# Given data

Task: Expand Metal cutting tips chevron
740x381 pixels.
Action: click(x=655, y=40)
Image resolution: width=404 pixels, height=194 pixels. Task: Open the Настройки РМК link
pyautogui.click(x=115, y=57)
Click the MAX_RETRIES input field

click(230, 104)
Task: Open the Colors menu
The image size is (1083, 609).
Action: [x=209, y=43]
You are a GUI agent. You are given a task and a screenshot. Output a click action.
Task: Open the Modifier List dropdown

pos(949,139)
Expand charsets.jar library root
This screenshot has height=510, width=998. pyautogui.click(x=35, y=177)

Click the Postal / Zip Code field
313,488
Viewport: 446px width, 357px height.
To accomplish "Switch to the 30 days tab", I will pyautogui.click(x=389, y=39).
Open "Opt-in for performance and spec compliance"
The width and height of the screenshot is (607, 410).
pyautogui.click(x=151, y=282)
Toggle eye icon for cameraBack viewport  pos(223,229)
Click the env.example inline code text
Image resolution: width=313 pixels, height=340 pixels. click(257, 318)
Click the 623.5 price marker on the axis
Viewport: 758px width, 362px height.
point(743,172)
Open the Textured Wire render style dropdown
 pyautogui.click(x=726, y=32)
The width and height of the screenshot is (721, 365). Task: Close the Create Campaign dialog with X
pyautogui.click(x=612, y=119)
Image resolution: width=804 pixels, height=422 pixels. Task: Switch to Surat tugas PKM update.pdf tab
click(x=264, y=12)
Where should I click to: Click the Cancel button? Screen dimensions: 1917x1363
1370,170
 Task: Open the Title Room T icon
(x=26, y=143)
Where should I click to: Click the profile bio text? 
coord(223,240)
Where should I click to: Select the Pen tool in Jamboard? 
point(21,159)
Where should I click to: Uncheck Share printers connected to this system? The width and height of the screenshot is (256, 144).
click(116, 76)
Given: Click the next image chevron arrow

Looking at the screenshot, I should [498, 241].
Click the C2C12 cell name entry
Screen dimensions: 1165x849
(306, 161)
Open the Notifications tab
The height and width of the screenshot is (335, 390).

# Given problem
Copy out the records word for word, from the line with "Expand charsets.jar library root" to the line with "Toggle eye icon", including both of those lines.

# Exercise answer
Expand charsets.jar library root
This screenshot has height=510, width=998. pyautogui.click(x=35, y=177)

Click the Postal / Zip Code field
313,488
Viewport: 446px width, 357px height.
To accomplish "Switch to the 30 days tab", I will pyautogui.click(x=389, y=39).
Open "Opt-in for performance and spec compliance"
The width and height of the screenshot is (607, 410).
pyautogui.click(x=151, y=282)
Toggle eye icon for cameraBack viewport  pos(223,229)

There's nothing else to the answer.